▸ **Extract**:
[Start of Attachment]
Bousted accused the government is “sleepwalking through a crisis”, and called on whoever becomes the next Prime Minister to “get a grip of this situation by extending the provision of Free School Meals to all children growing up in families on Universal Credit, as well as removing the benefit cap and disgraceful two-child limit”.

Joanna Parry, UNISON national education officer, which represents thousands of school staff, said: “Teaching assistants and other low-paid school staff were on the brink long before the cost-of-living crisis. For many the soaring prices on top of years of pay freezes and cuts have made a terrible situation intolerable.

“School staff are using food banks or leaving the profession for better paid jobs in retail or hospitality to make ends meet.”

She added: “Headteachers can’t fill support staff jobs and pupils are missing out on the Covid catch-up support they urgently need.

“Ministers must acknowledge and tackle the classroom crisis to stop any further damage.”

Professor Elliot Major, former chief executive of the Sutton Trust educational charity, said he has been picking up “horrifying and shocking stories” as he gives lectures for teachers and from visiting schools before the summer break.

“It scares me, to be honest,” he said. “In all the years that I've been working in this area, I don't think I've heard so many harrowing stories about children not being able to afford what I think most people would see as the very basics.

“Things like paying for the bus fare to get to school, paying for food or getting breakfast before you start school.

“I've even heard stories from teachers about how some basic things have been taken from school, including tissues.”

He said some older pupils are eschewing sixth-form or college and taking minimum wage or zero hour contract jobs to help their families financially as the economic squeeze is being felt.

“I think this is really troubling,” Elliot Major explains. “And the reason I say that is when we do the analysis of what drives educational attainment, of course the quality of teaching has an impact but a profound amount is shaped by out of school factors, and whether you turn up to school ready to learn.

“The big fear is that the cost of living crisis means many children will fall further behind because they're not ready to learn when they turn up for school, coupled with the fact that many young people aren't even attending school.”

He is calling on the government to help pay for more breakfast clubs at primary schools to get pupils into the classroom and ready to learn, as well as a vast expansion of the National Tutoring Programme that was brought in to help children catch up on lost learning due to Covid-19.
[End of Attachment]
▸ **Apply what you read**:
A: From the extract on cost-of-living pressures in schools, list every measure that the government or the next Prime Minister is urged to take.
B: Extend the extract on cost-of-living pressures in schools, continuing on from its final paragraph.

▸ **Record set**:
[Start of Attachment]
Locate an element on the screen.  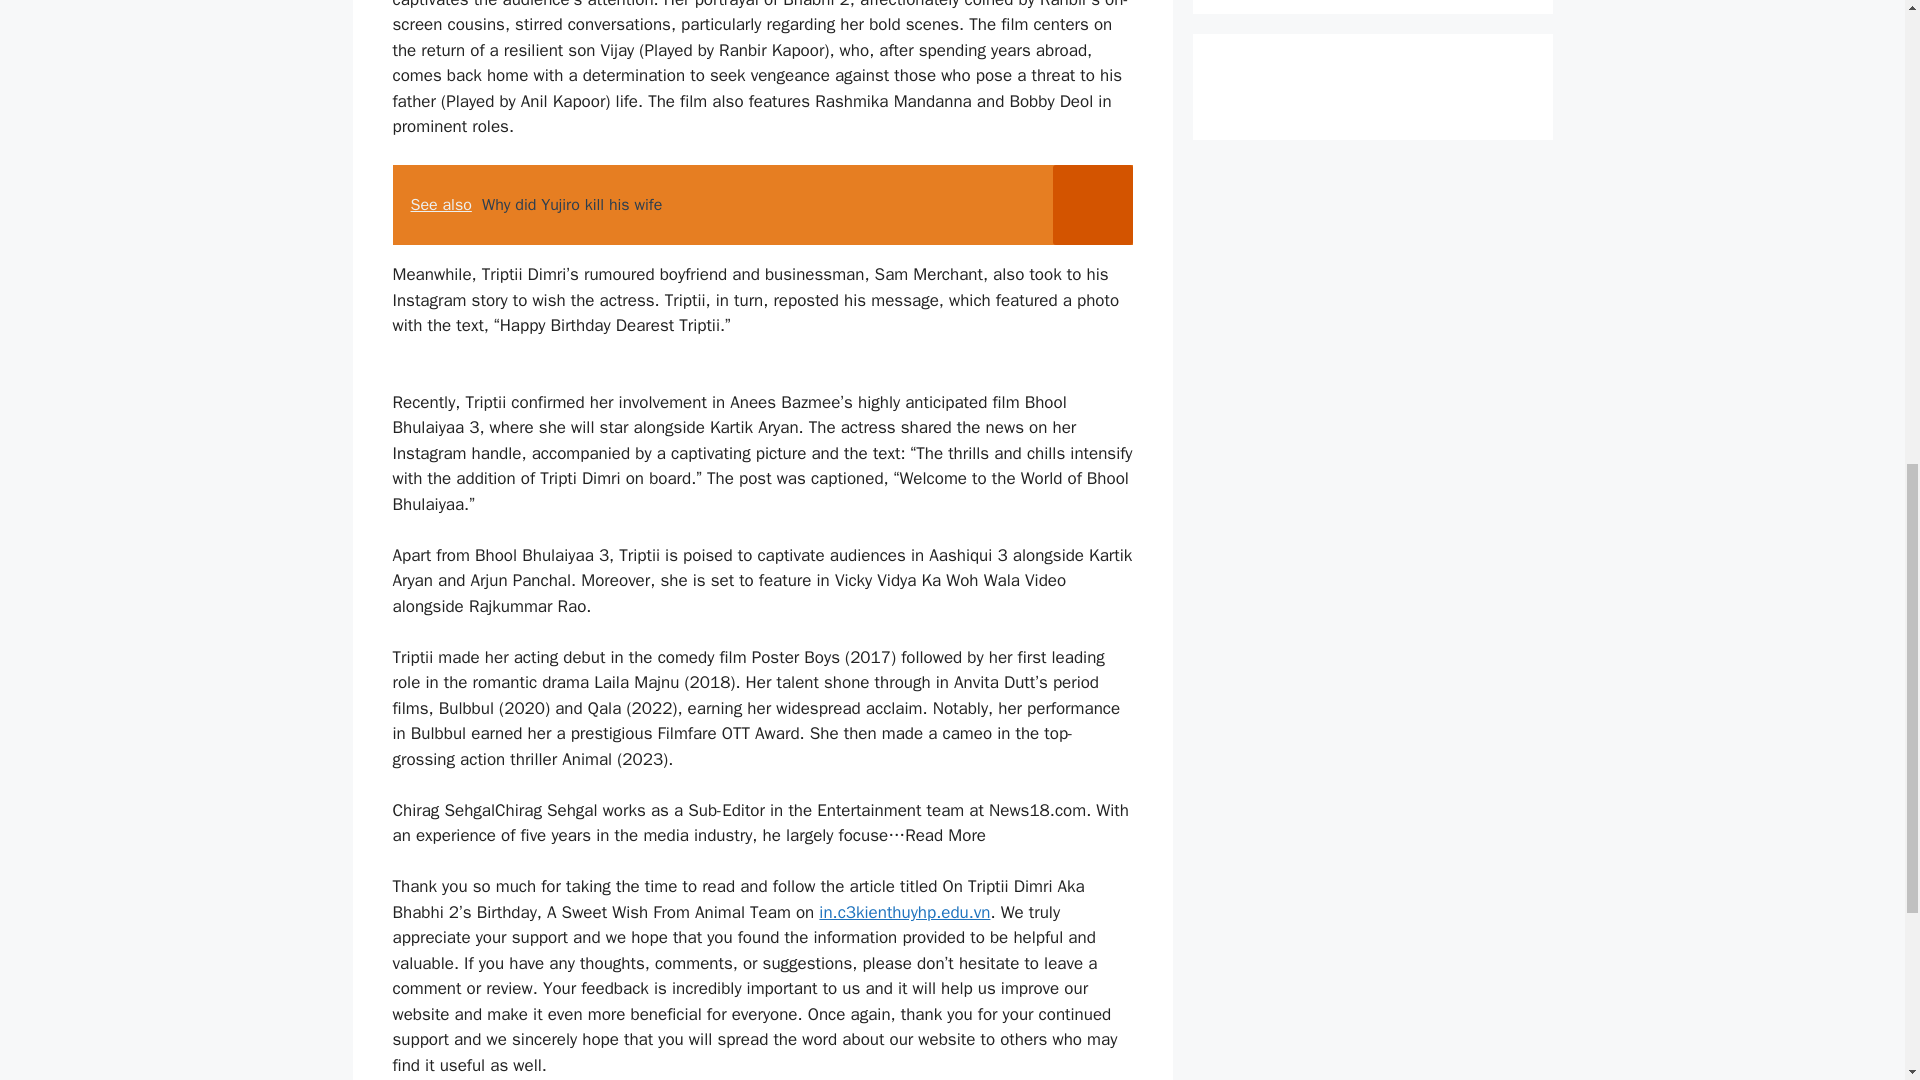
in.c3kienthuyhp.edu.vn is located at coordinates (904, 912).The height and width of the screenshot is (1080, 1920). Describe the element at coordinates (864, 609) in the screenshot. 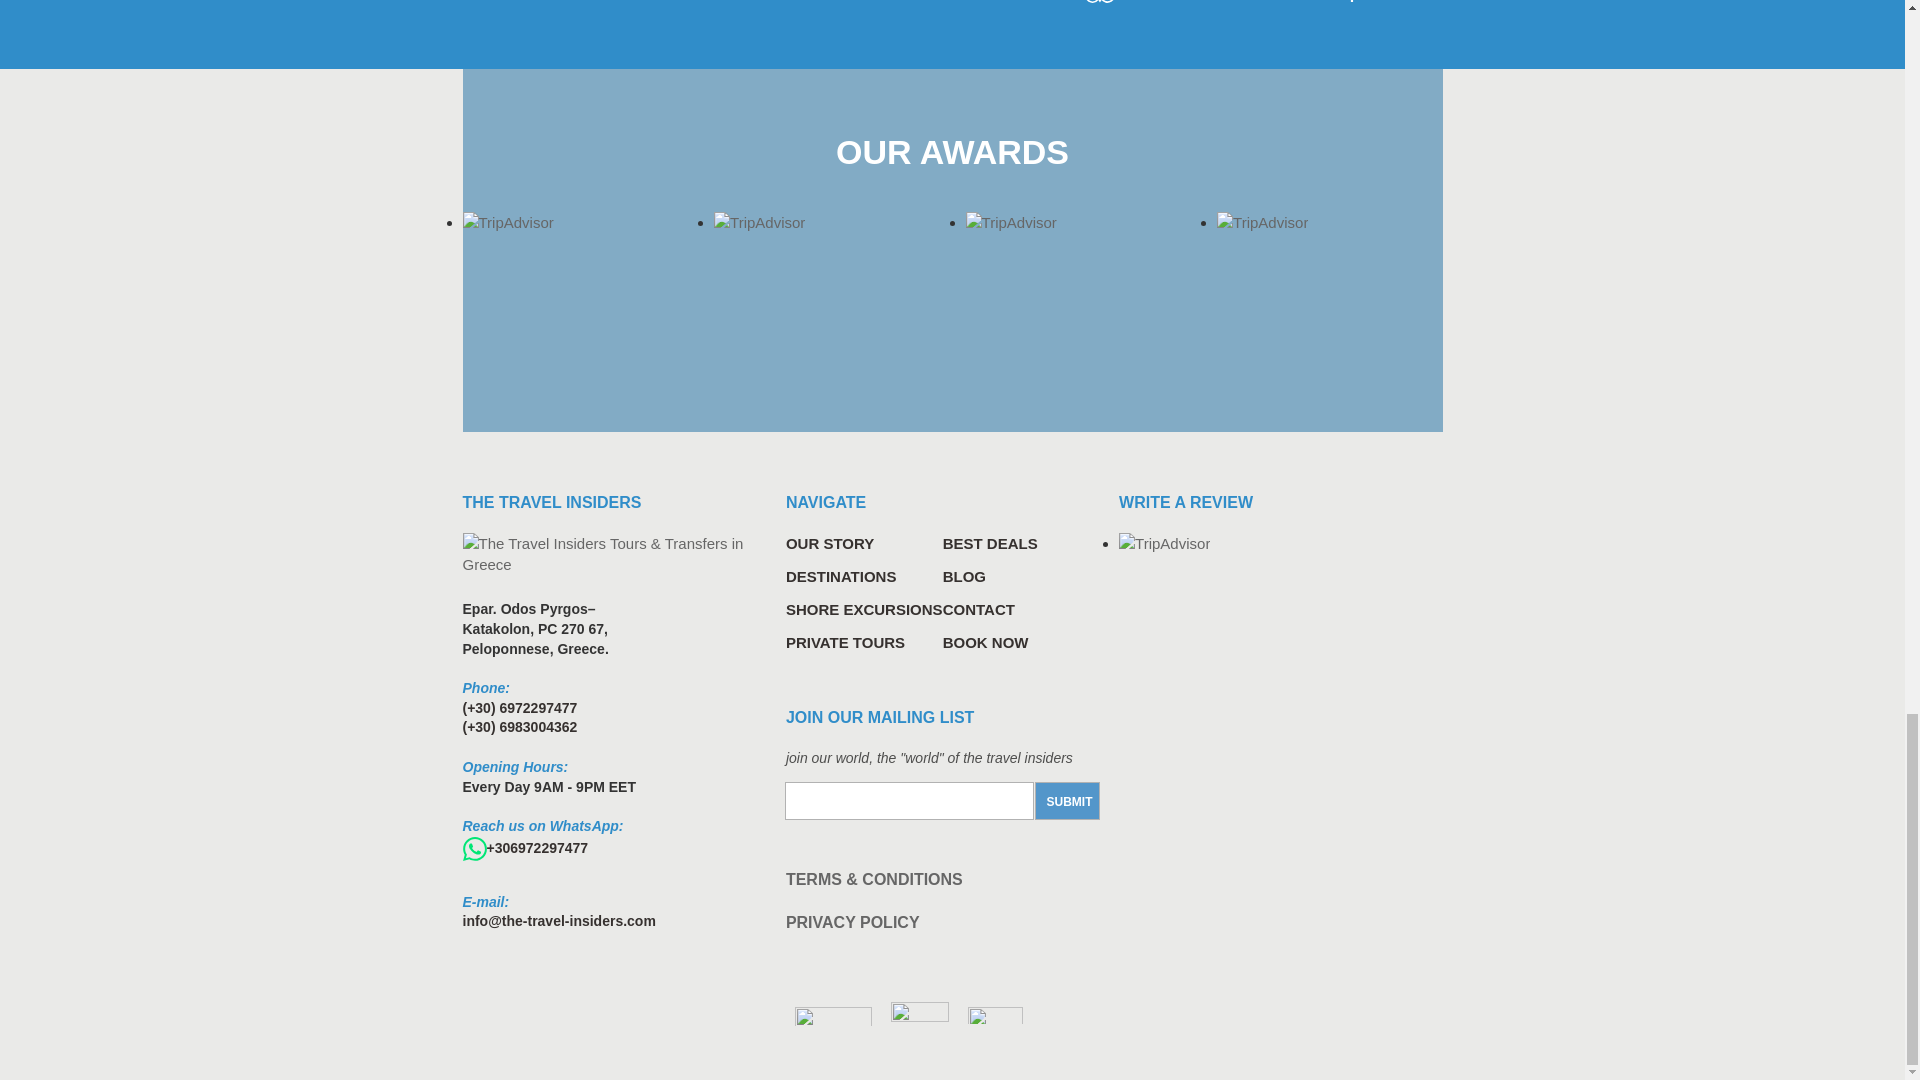

I see `SHORE EXCURSIONS` at that location.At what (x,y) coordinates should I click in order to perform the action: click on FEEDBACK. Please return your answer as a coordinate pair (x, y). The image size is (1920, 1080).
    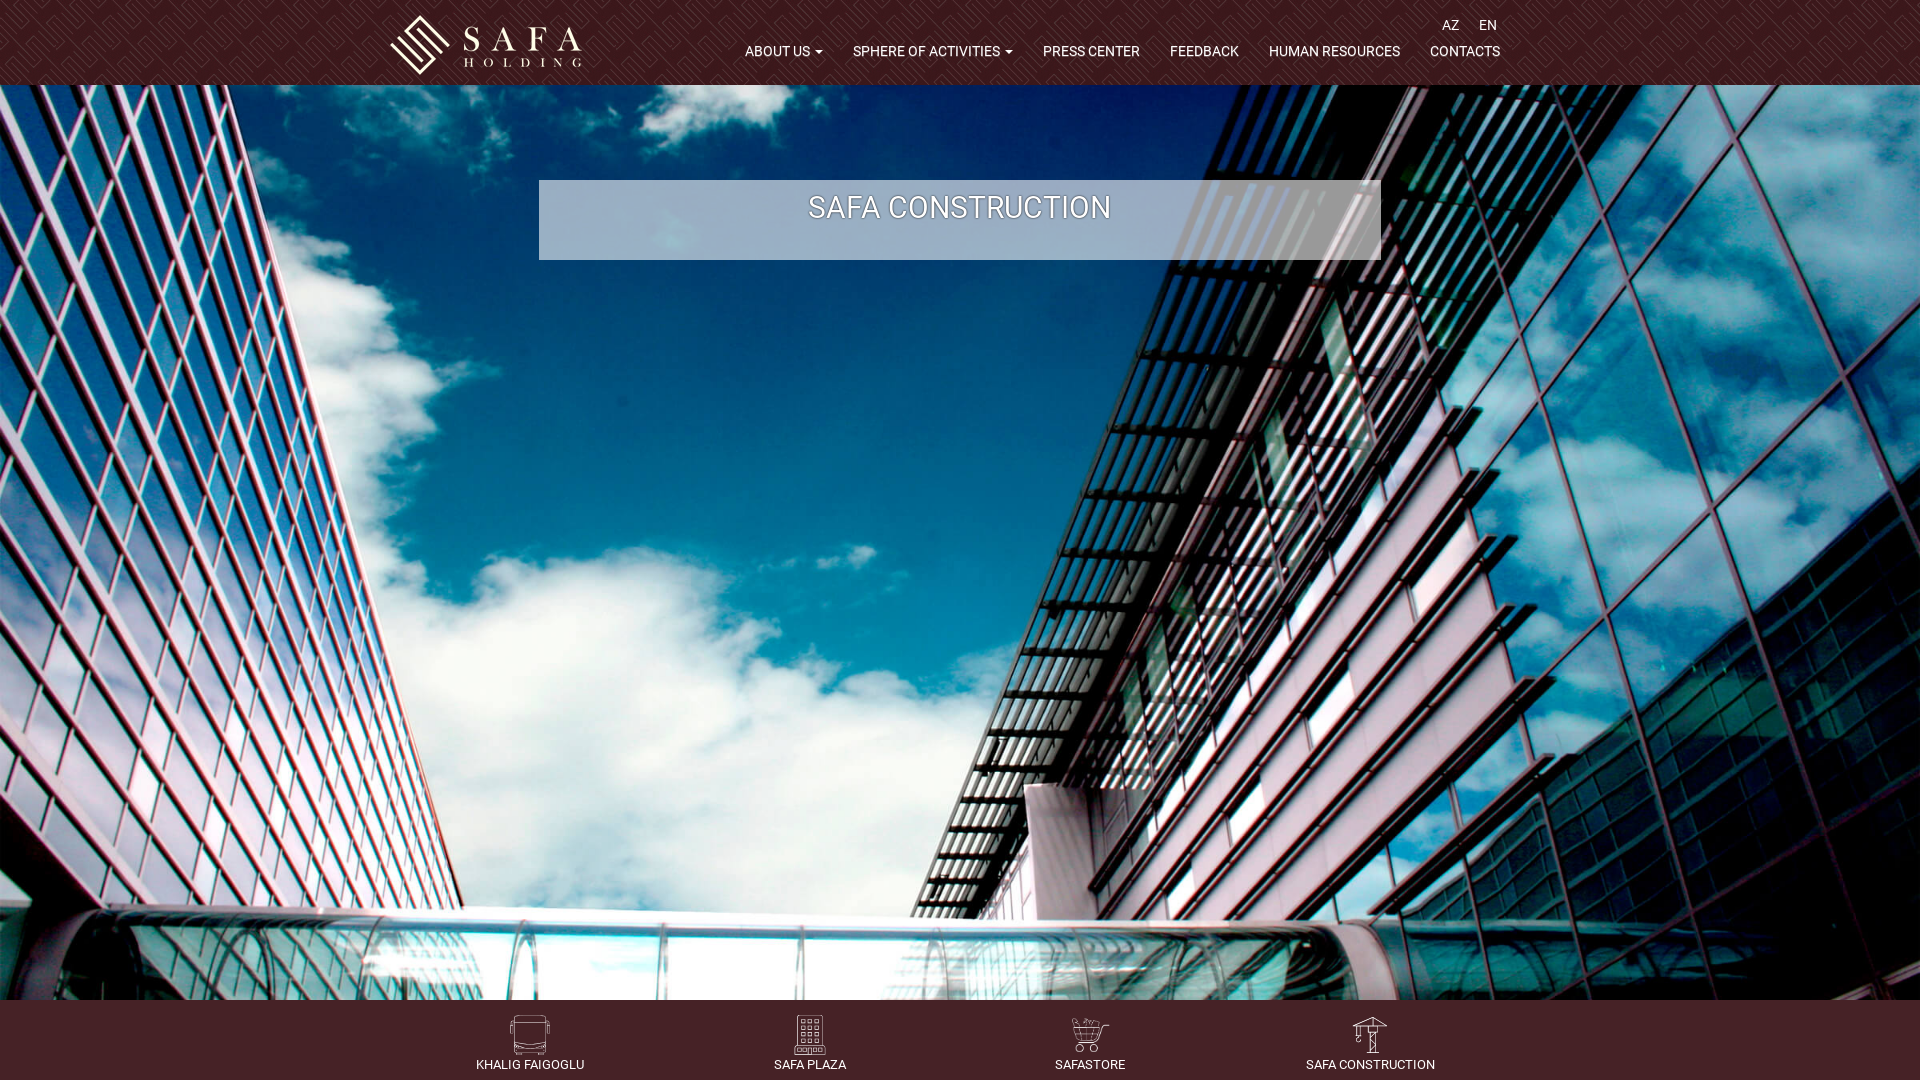
    Looking at the image, I should click on (1204, 58).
[End of Attachment]
▸ **Written answers**:
A:
- Extend the provision of Free School Meals to all children growing up in families on Universal Credit.
- Remove the benefit cap.
- Remove the two-child limit.
- Help pay for more breakfast clubs at primary schools.
- Vastly expand the National Tutoring Programme.

B:
“I'm one of the champions of getting university undergraduates to help with one-to-one tutoring for pupils,” Elliot Major said.

“I think we could do far more to provide a sort of ‘tutoring army’ of students to just give teachers some more capacity to help children, in particular to learn the basics of writing and reading and maths, because what schools are finding is that many children are falling behind in those foundational skills.”

A Department for Education spokesperson said: “We recognise that schools and families are facing increased costs due to the unprecedented recent rise in inflation, which is why we are providing over £37billion to help households with the greatest need, and supporting families with essentials such as food and utility bills through the Household Support Fund.

“We have expanded access to free school meals more than any other government in recent decades, and continue to keep eligibility under review.

“This financial year alone, core school funding is rising by £4bn compared to last year, a 7 per cent cash terms per pupil increase."

The government said it has expanded access to free school meals to almost two million pupils, as well as feeding 1.25 million more young children following the introduction of universal infant free school meals in 2014.

They added that up to £24m is being spent on the National School Breakfast Programme, while the starting salary for a teacher outside London is set to rise by 8.9 per cent for 2022/23, and overall the total core school budget will increase to £56.8bn by 2024-25, a £7bn cash increase compared with 2021-22.